_HOW TO COMPLETE THIS TASK_
In the data that follows, count the lines in which the word "beside" occurs, and report that figure alone.

_MATERIAL FOR THIS EXERCISE_

---*---

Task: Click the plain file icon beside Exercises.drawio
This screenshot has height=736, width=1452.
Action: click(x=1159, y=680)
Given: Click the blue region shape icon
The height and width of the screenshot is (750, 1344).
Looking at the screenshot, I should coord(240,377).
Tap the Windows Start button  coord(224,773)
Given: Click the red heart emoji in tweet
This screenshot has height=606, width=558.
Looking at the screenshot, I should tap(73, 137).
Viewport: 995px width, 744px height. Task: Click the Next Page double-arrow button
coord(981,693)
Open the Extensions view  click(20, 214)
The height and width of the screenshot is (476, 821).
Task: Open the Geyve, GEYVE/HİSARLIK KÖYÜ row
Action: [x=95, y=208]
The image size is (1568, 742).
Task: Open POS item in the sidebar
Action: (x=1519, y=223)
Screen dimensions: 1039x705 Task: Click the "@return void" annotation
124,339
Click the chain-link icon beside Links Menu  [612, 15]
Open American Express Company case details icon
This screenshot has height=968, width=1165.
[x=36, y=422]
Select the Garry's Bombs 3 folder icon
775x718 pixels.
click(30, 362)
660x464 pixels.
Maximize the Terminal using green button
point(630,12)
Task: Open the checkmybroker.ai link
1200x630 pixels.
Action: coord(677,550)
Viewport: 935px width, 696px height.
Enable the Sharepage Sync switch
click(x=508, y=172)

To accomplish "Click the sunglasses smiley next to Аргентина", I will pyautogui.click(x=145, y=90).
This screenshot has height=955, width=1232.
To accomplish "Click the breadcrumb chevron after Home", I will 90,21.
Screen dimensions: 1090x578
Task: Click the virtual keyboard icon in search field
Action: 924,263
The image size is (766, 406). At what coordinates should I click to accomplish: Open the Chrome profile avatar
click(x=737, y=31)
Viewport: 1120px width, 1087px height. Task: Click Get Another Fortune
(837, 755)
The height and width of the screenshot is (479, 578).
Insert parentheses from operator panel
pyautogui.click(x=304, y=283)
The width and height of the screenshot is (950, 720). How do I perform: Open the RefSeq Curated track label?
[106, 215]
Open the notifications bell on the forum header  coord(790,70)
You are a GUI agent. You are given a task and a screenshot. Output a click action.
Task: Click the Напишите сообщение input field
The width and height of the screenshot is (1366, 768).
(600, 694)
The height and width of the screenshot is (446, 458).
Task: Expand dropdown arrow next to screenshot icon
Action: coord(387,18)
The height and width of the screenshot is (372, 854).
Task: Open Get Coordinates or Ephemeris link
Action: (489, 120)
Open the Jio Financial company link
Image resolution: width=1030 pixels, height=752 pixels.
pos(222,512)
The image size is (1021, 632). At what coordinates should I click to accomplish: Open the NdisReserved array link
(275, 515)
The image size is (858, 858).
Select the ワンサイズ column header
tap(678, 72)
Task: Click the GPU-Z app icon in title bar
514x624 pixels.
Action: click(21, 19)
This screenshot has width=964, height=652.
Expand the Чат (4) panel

---*---

_YOUR SOLUTION_
2